For example, knowledge management influences strategy through R and D investment, and the application of experience based knowledge to become a learning organisation.

Knowledge management continues to experience rapid development. To capitalise on this current growth, organisations should adopt a 'make or buy' approach towards investment in knowledge resources. The basic criteria to be used by any organisation for any investment in resources is: what are the aspects of knowledge that will make decision making more effective, and what are the most cost effective means of acquiring them? To do this requires an audit of the 'decision making/knowledge available' relationship within an organisation (and here the term "organisation" is used to include the whole value production/delivery system). Such an audit will assist in developing clear requirements for qualitative and quantitative knowledge inputs. An audit should establish stocks and flows of knowledge in order that a knowledge-based infrastructure can be built. Given that an organisation can establish what it is it knows, and what it is it should know, the next step is to build a 'learning organisation' based upon the identified requirements.

The second 'underlying force', or building block, is technology management. Technology management is a much broader concept than manufacturing/operations strategy but clearly has a close connection. Noon (1990) uses the definition derived by the Task Force on Management of Technology sponsored by the National Research Council:

"Management of (new) technology links engineering, science and management disciplines to address the planning, development and implementation of technological capabilities to shape and accomplish the strategic and operational objectives of an organisation."

A more succinct definition can be offered:

The integration of process and product technology to address the planning, development and implementation of technological capabilities and capacities to meet the strategic and operational objectives of an organisation and its partners.

Technology management can influence the value delivered by planning manufacturing responses that match market volume and product characteristics with costs and plant utilisation; it may also be used to meet identified customer problems and resolve them through product design and manufacturing processes. Technology management has become more embracing in its application, one that marketing must understand. Accordingly it requires a technology management philosophy. To be effective technology management should identify the most cost-effective role that can be achieved through developing ongoing relationships with marketing, R and D and manufacturing/operations management using the notion of 'leveraged assets'. Michael Dell has been widely quoted for his conviction in minimal ownership of assets and maximising the utilisation of suppliers' dedicated capabilities and capacities. This is the first step in developing an R and D strategy that will take its direction towards favouring product or process technology, the role of customers and of suppliers in the R and D process from the technology management philosophy. The economies of integration are important in this respect. Noori (1990) commented:

"The challenge is to devise an "organisational structure" to match the flexibility and complexity of the new technology, a structure that meshes all the necessary technical and non-technical elements and blends the functional expertise as needed ..."

INFORMATION SHOWN:
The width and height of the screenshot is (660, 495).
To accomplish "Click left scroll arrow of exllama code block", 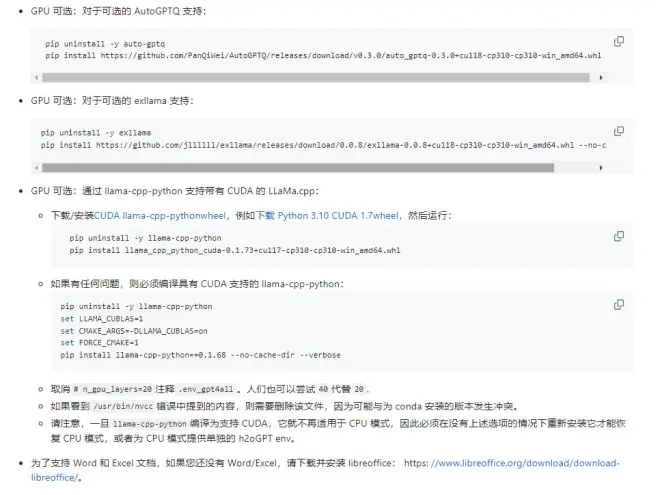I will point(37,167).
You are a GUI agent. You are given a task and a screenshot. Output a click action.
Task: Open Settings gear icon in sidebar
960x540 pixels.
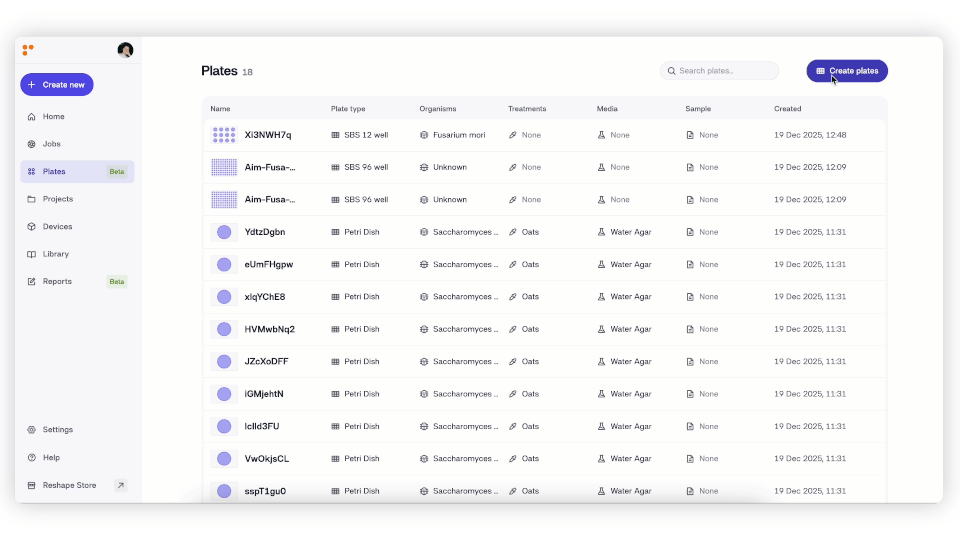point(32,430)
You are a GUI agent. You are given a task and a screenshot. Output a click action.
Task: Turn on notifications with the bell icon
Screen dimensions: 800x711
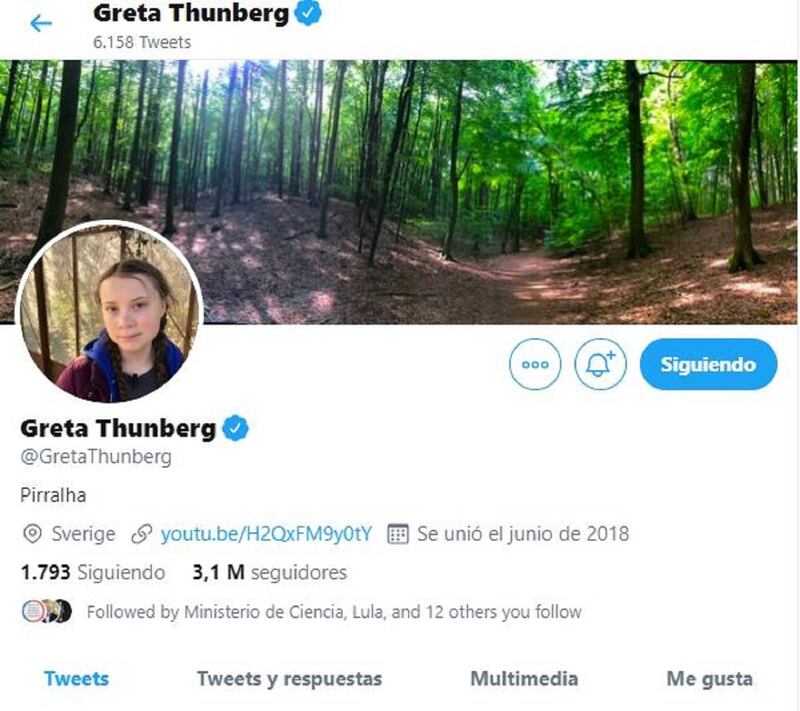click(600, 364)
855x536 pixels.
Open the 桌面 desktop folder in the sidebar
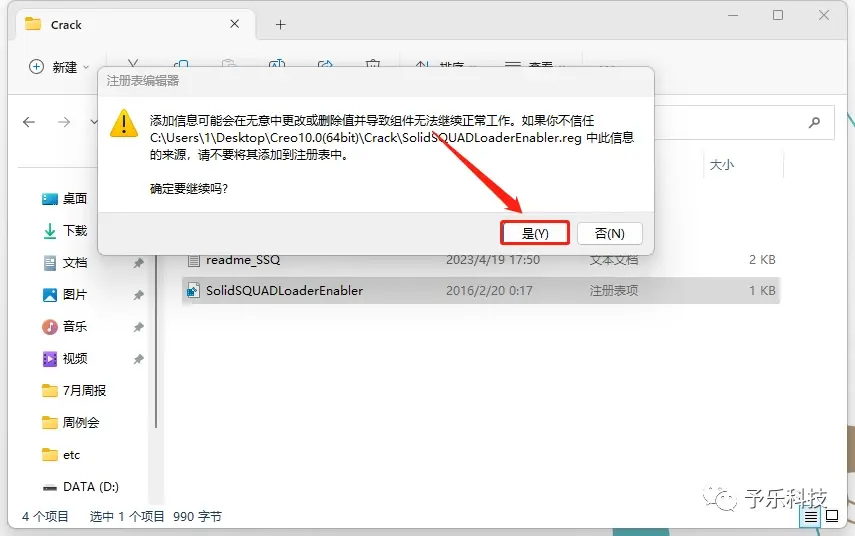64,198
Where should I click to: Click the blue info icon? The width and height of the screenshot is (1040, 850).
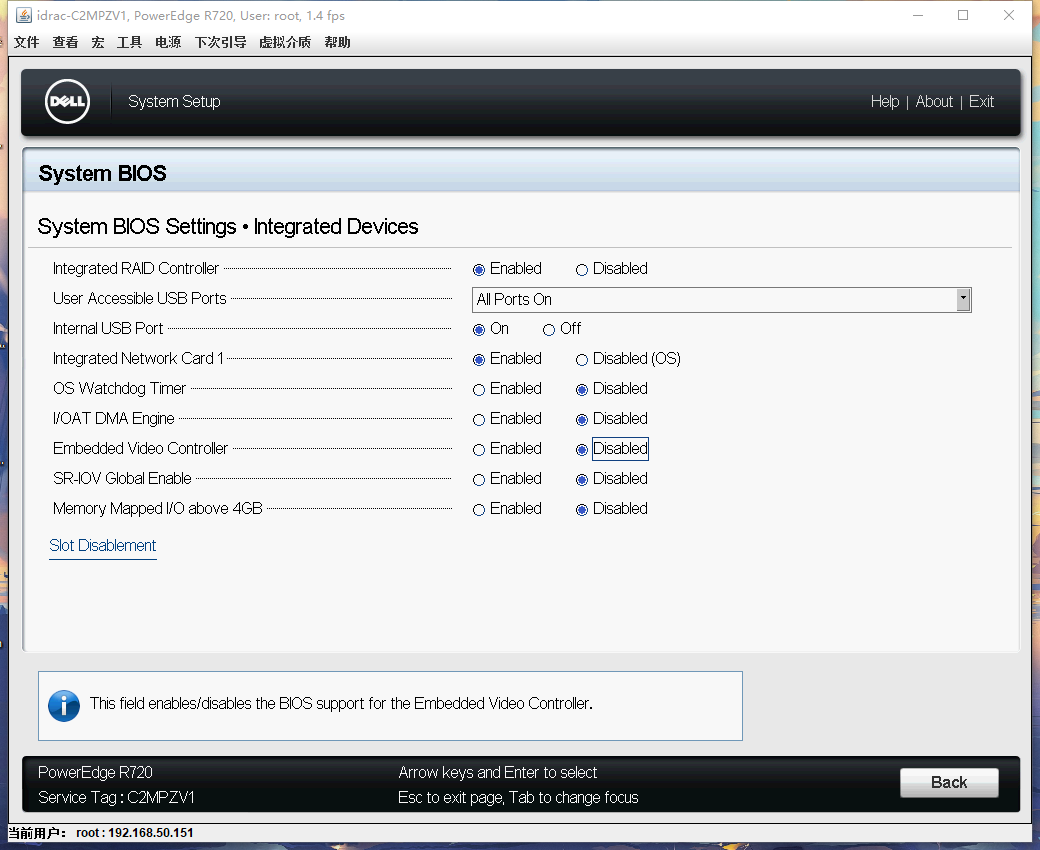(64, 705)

WRITTEN INSTRUCTION 1: The passage on knowledge and technology management says technology management should develop ongoing relationships with certain groups. List every group it names.
WRITTEN INSTRUCTION 2: Carry the passage on knowledge and technology management forward from its last sentence.
The data above plays no role in this work.

ANSWER 1:
- Marketing
- R and D
- Manufacturing/operations management

ANSWER 2:
Relationship management is the third building block. A working definition is proposed:

Identify, establish, maintain and reinforce economic relationships with customers, suppliers and other partners with complimentary (and supplementary) capabilities and capacities so that the objectives of the organisation and those of all other partners may be met by agreeing and implementing mutually acceptable strategies.

In other words relationship management can influence positioning and strategy by identifying, developing and maintaining partnerships which ensure that product service objectives to meet customer expectations are met. Relationship management prescribes the organisation structure within which the firm operates. Payne's (1995) description of the 'market' environment in which a firm operates determines the role of relationship management that extends the scope of relationship marketing into one in which a broad range of processes can be coordinated. Relationship management includes 'co-production' (the 'transfer' of production processes both upstream and downstream) and in which 'managed' co-destiny becomes essential for success. Effective relationship management requires management to adopt the view that collaboration, not conflict, or necessarily competition, is an essential feature of the "new economy. There are a number of issues to contributing towards success.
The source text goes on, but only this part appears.